### TASK OBJECTIVE
Tally the lines below that contain "link" and reply with only the tally.

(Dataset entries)

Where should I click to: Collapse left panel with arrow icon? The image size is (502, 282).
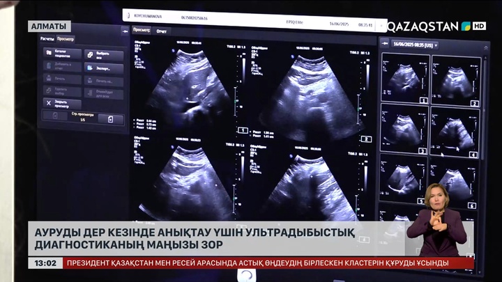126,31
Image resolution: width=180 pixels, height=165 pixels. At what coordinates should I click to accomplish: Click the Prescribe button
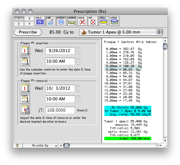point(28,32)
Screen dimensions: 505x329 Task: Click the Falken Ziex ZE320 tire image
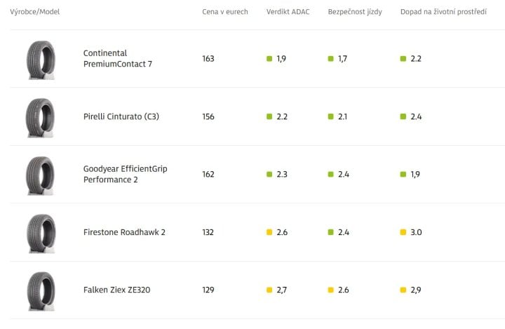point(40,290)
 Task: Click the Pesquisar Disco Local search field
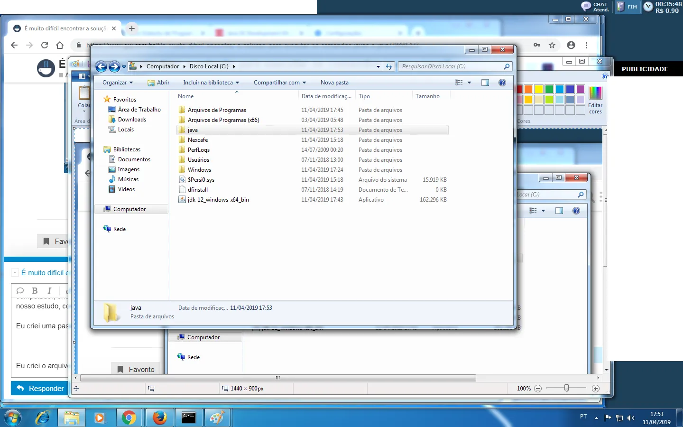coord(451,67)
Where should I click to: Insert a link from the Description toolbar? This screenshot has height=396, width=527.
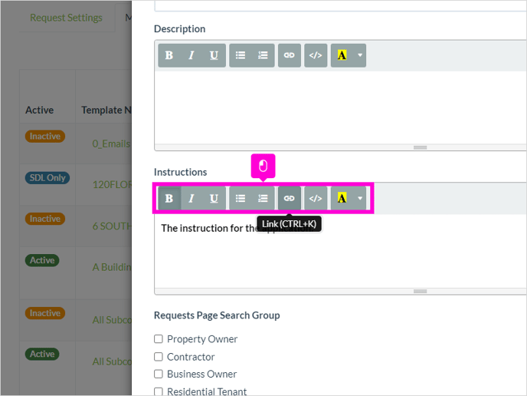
==
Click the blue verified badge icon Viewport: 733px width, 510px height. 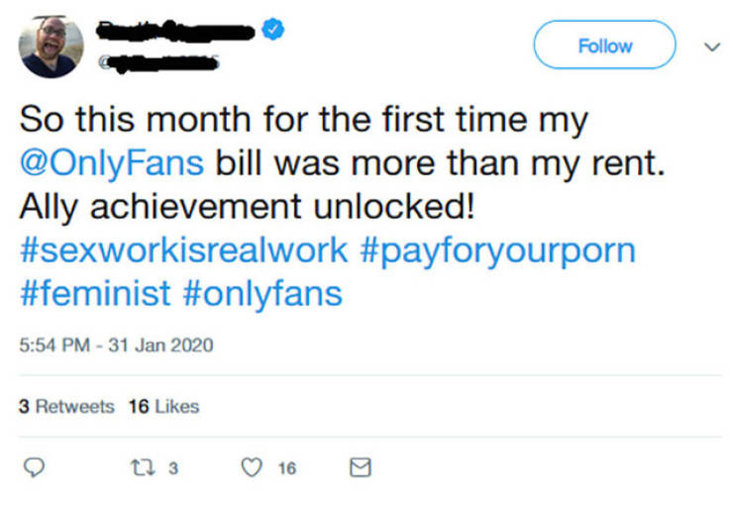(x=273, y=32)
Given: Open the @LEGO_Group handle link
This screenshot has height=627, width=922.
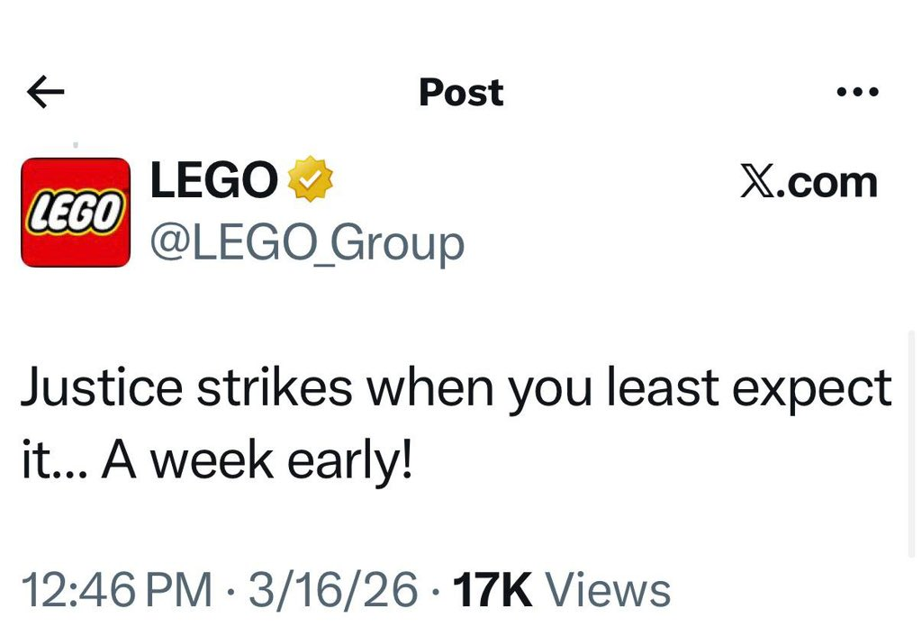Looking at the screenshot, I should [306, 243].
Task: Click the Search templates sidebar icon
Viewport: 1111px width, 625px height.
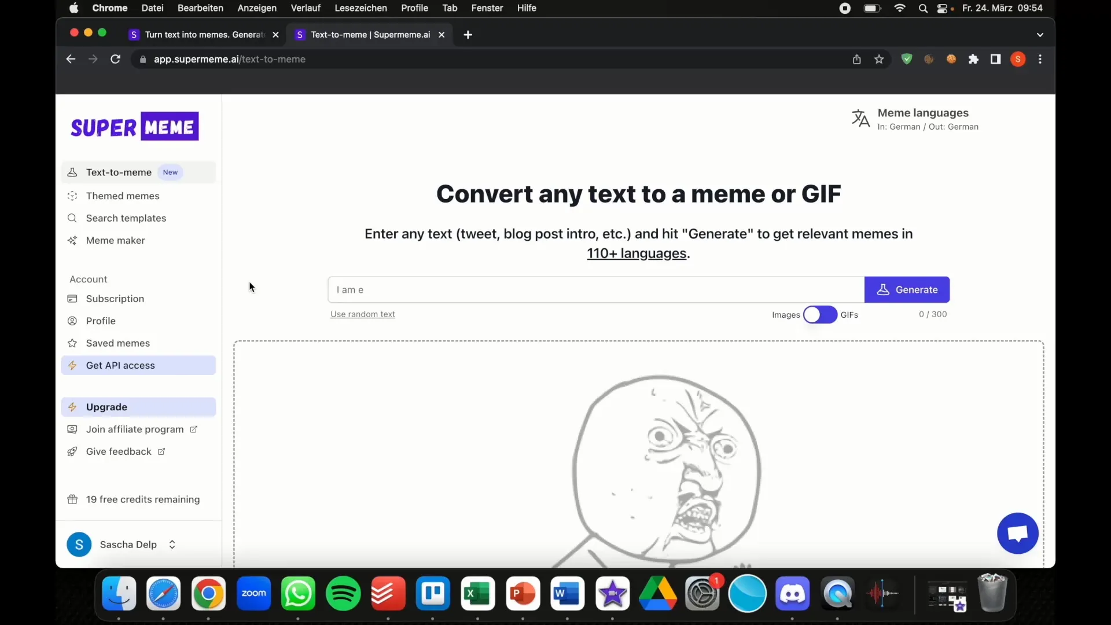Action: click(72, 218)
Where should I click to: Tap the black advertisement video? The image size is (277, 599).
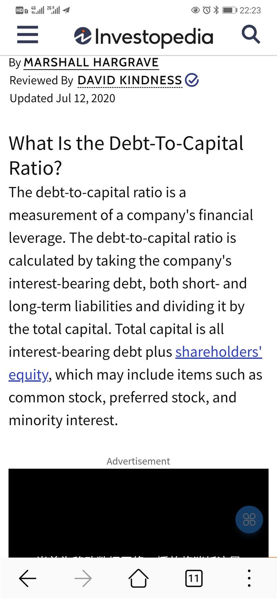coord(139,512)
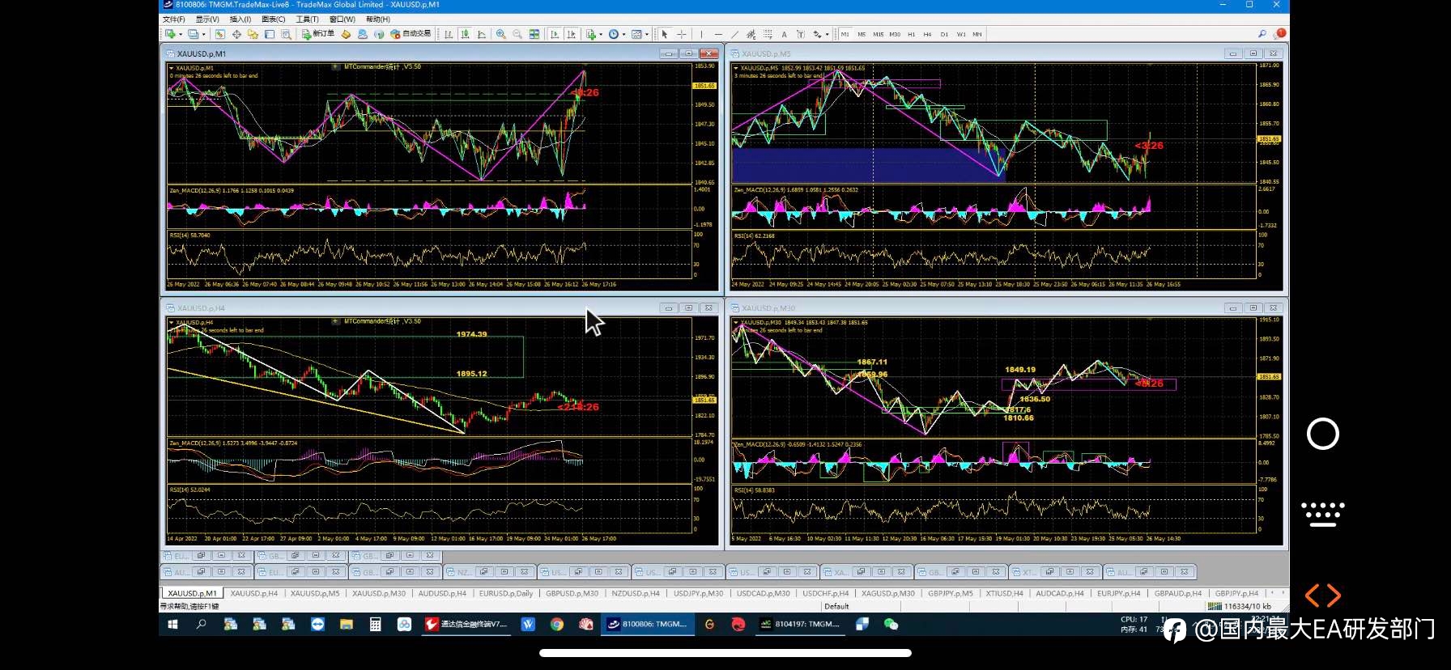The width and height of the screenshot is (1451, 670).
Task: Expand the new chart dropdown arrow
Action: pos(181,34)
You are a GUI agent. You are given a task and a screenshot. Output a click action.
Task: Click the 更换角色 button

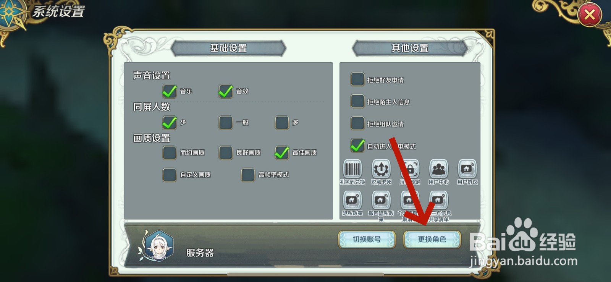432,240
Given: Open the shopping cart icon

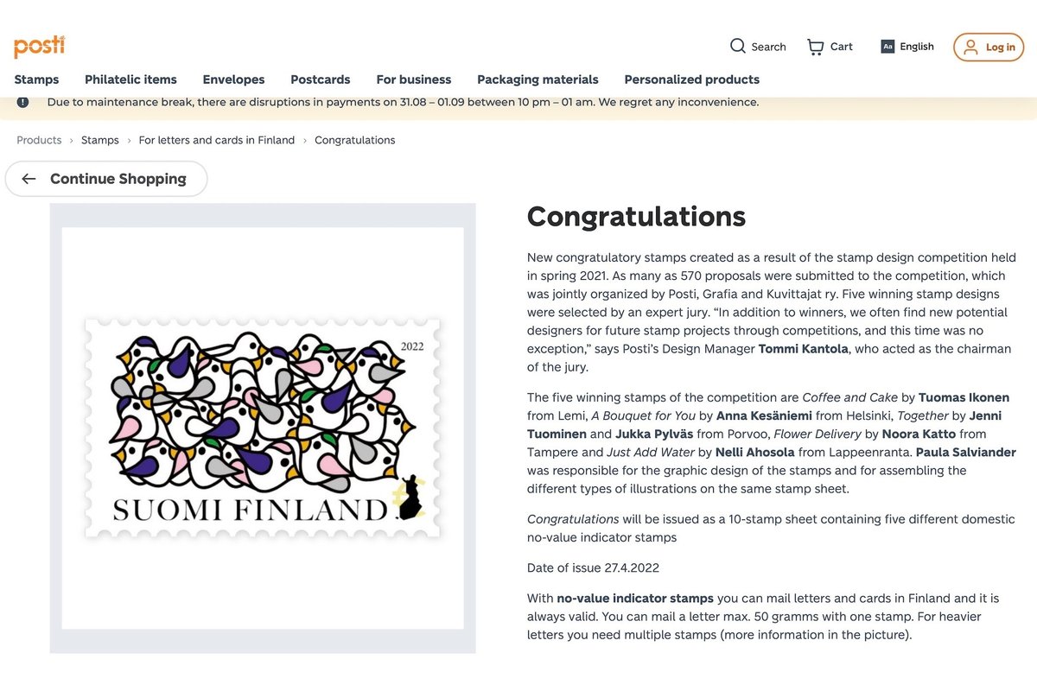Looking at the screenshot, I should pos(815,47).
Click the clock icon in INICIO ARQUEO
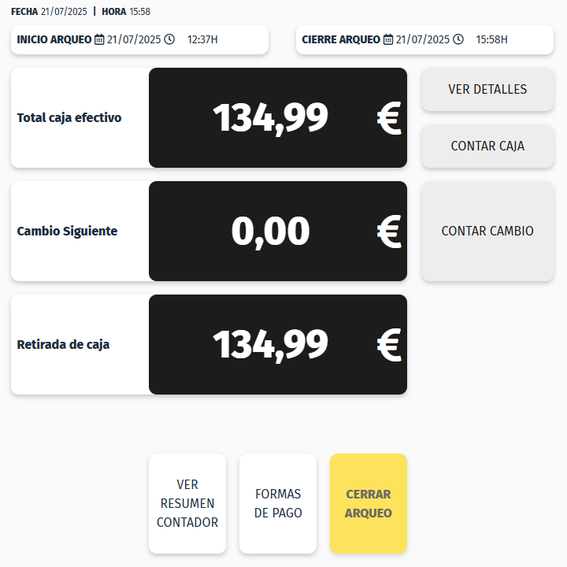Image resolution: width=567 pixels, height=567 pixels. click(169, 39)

### ANSWER SECTION
2